When you think of soul music, you may think of Motown or Memphis, but New Orleans also shares in America’s soul heritage. And Irma Thomas is the Big Easy’s number one soul diva, the Queen of New Orleans Soul. After some regional hits and even a national chart placement or two in the early ’60s, Thomas’ career tapered off, and by the end of the decade she went on hiatus to work and raise a family. She resumed recording on regional labels in the mid-70s, and has made eight albums with Rounder since the mid-80s.
From the opening strains of the opening track, “All I Know Is The Way I Feel,” this sterling sampler sets its hooks deeply and doesn’t let go. Settling into a simmering soul groove, with a voice like sweet molasses, she sings “anything that makes me feel so good/it’s got to be …” And then when those horns kick in, it’s heaven on earth.

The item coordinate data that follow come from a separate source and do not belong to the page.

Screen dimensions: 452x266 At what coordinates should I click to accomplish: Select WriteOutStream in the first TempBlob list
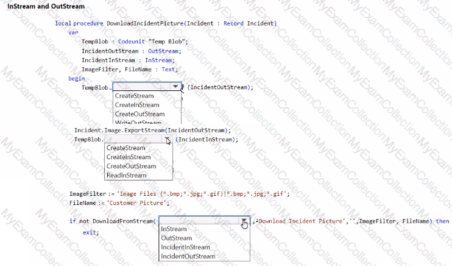click(138, 123)
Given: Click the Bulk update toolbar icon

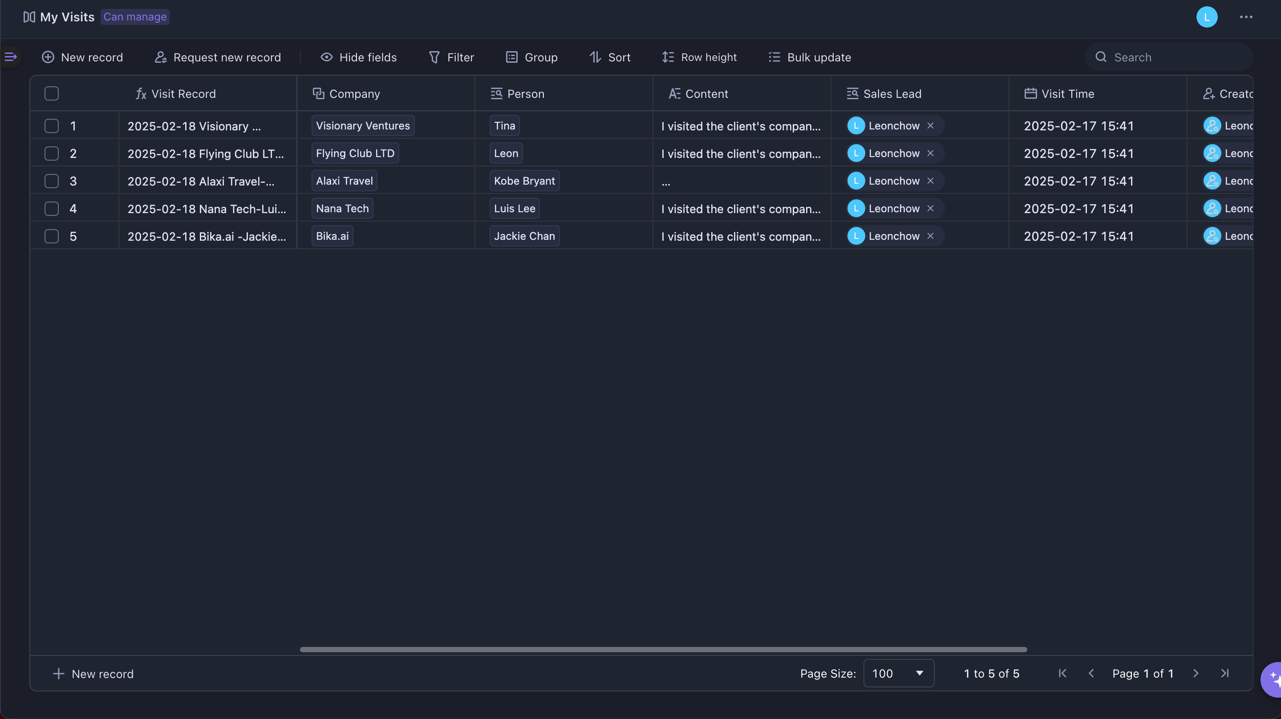Looking at the screenshot, I should coord(774,57).
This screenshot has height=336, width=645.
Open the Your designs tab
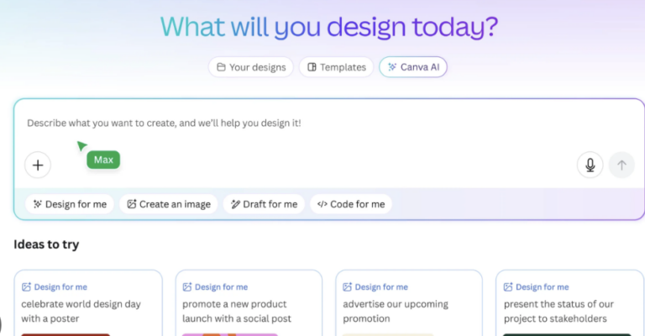coord(251,67)
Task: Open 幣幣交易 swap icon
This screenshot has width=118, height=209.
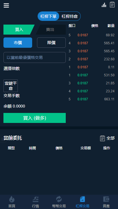Action: [x=59, y=200]
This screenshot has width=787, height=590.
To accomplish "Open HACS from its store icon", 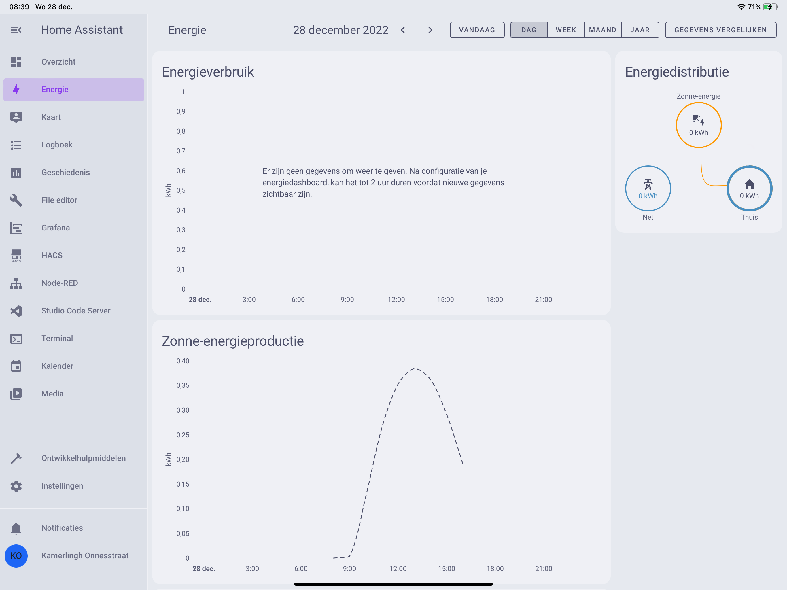I will 16,256.
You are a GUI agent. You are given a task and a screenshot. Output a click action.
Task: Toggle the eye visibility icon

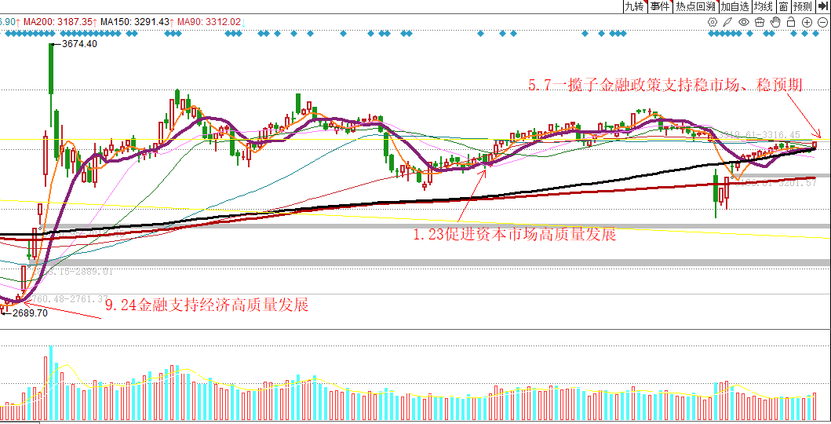point(743,22)
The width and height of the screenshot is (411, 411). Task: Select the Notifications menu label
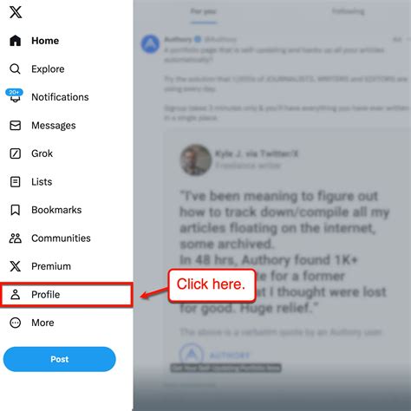pyautogui.click(x=60, y=97)

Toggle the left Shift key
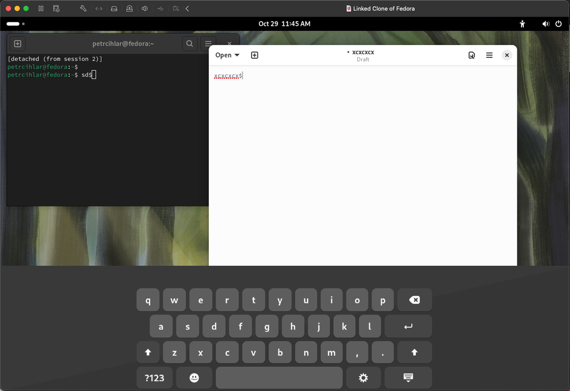click(148, 353)
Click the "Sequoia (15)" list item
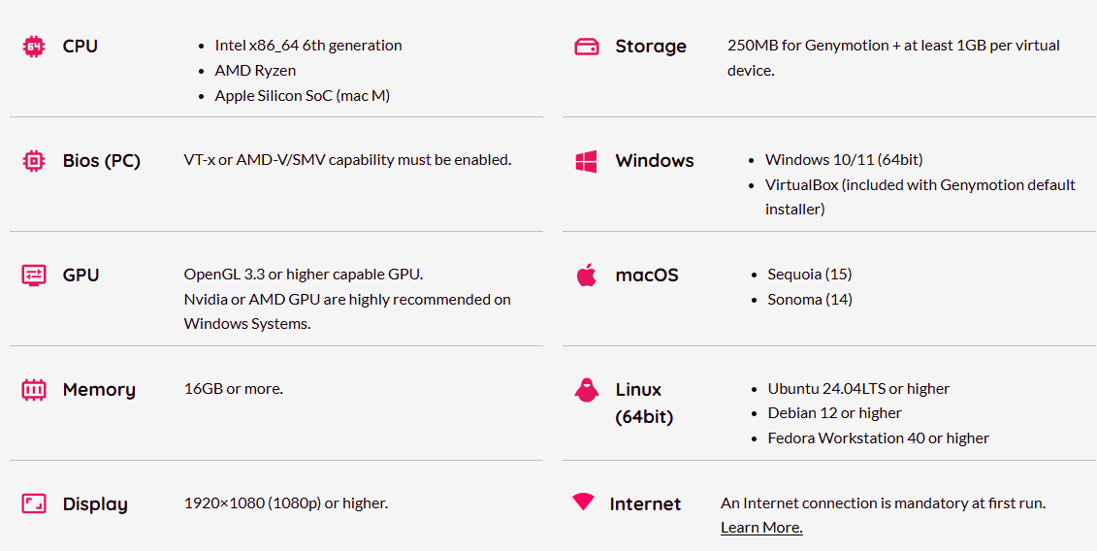The width and height of the screenshot is (1097, 551). (x=809, y=275)
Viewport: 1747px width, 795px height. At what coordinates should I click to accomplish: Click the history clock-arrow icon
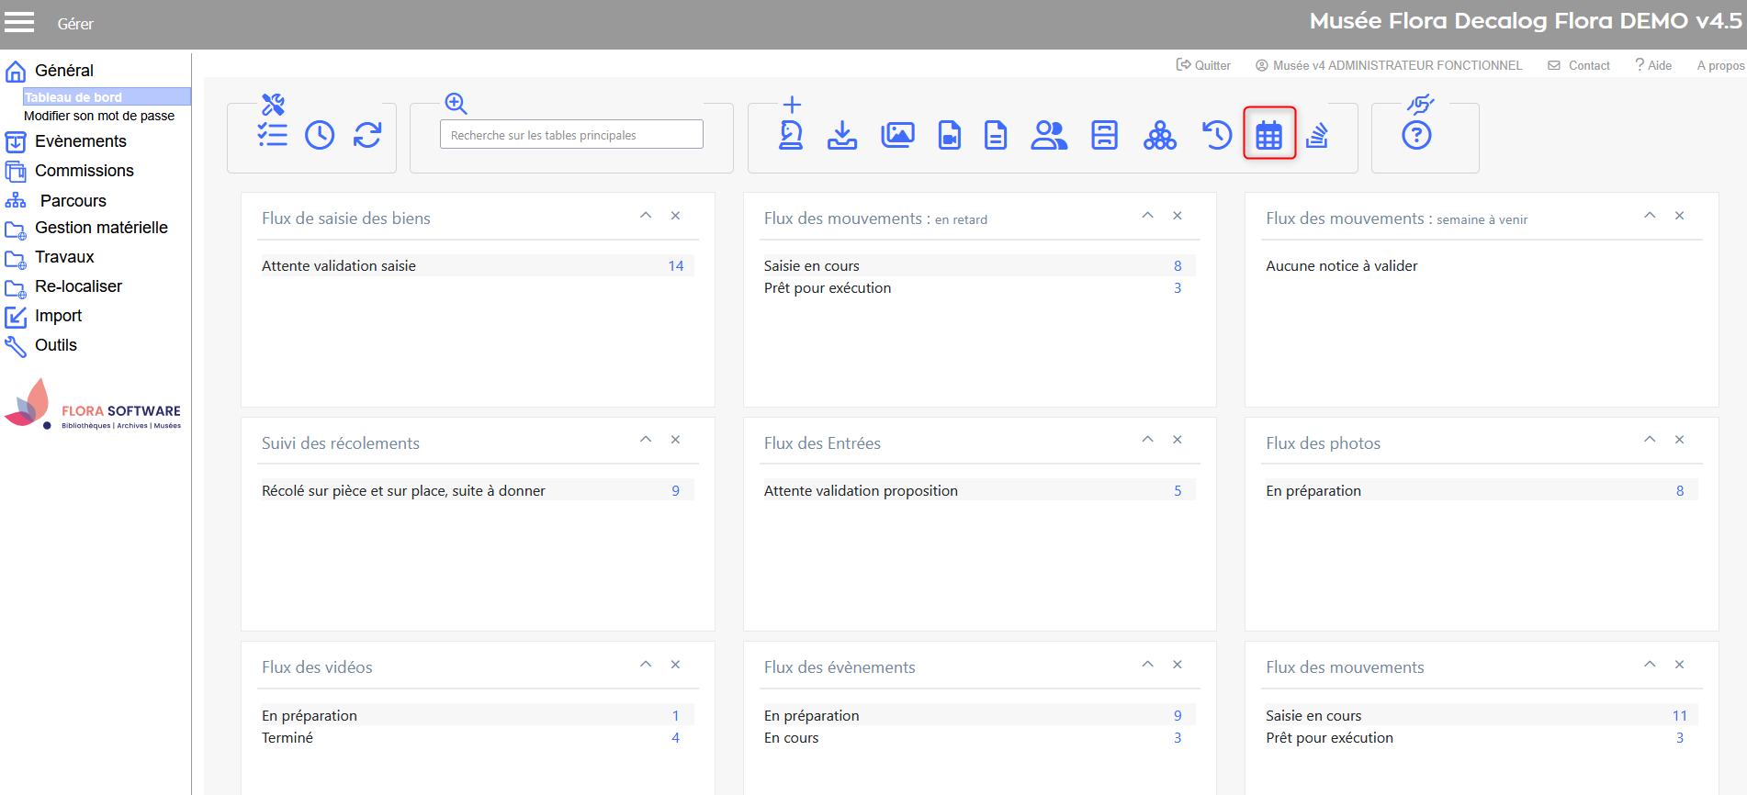click(x=1216, y=135)
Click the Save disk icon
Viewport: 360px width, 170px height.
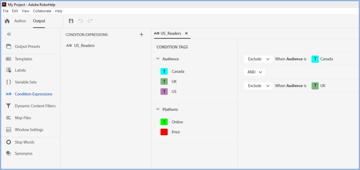click(71, 21)
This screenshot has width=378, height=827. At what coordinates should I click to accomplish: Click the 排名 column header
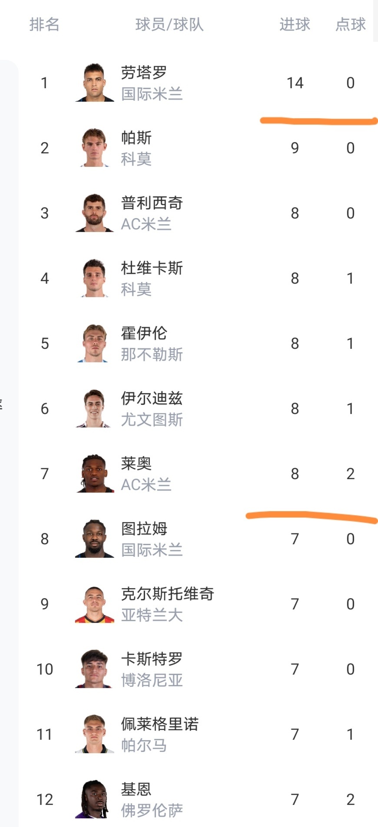point(44,24)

She follows up strong with Dan Penn’s “I Count the Teardrops,” from 1996’s Story of My Life. The chugging electric piano and shimmering B-3 organ accentuate Thomas’ heartfelt vocals on lines like “Just like a cloud so full of rain/My heart can’t hold back this river of pain.”
And then there’s Paul Kelly’s up-tempo title track from her first Rounder album, The New Rules. This one really cooks on top of a solid foundation laid down by bassist Chuck Henry and drummer Wilbert Widow, with the bari sax, trumpet and alto tax riffing in unison in response to Thomas’ vocals.
The album has paid for itself after the first three tracks, but there’s lots more to come, including one track and an out-take from the Grammy-nominated Sing It!, with backing vocals by Marcia Ball and Tracy Nelson. Both of these tracks are outstanding; the first, “Love Don’t Change” co-written by former NRBQ guitarist Big Al Anderson, is a mid-tempo rocking blues, and “Yield Not to Temptation,” once a hit for Bobby “Blue” Bland, raises the roof with joyful gospel.
And the hits just keep on coming, as they say. The title track, a previously unreleased extended version of another Dan Penn song, is all strutting horns and swaggering B-3 organ. “Heart Full of Rain,” co-written by Tony Joe White, is a smouldering bluesy ballad. Thomas pays tribute to New Orleans institution Allen Toussaint (who wrote her 1962 hit “Ruler of My Heart”) with Toussaint’s “Old Records,” another slow number. And Doc Pomus and Mack “Dr. John” Rebennack’s “I Never Fool Nobody But Me” is New Orleans R & B at its funkiest and coolest. And don’t overlook Ann Peebles’ gospel-shaded “I Needed Somebody.”
Thomas never overdoes it vocally, always hitting the right note at the right time. She’s got tons of talent behind her and a sympathetic co-producer in Scott Billington, who produced this collection, wrote the liner notes and even gets in a sweet harmonica solo on “Old Records.” Once in a while a plain old piano might have done just as well as the electronic keyboards that predominate, but Thomas could make a hot soul record with nothing but a cheesy Casio backing her.
If you have even a smidgen of a hankering for funky rhythm & blues and soul that ranges from powerful gospel to smouldering blues, you’ll be soul-satisfied by this collection, part of the “essential soul” of Rounder’s 30th Anniversary Heritage series.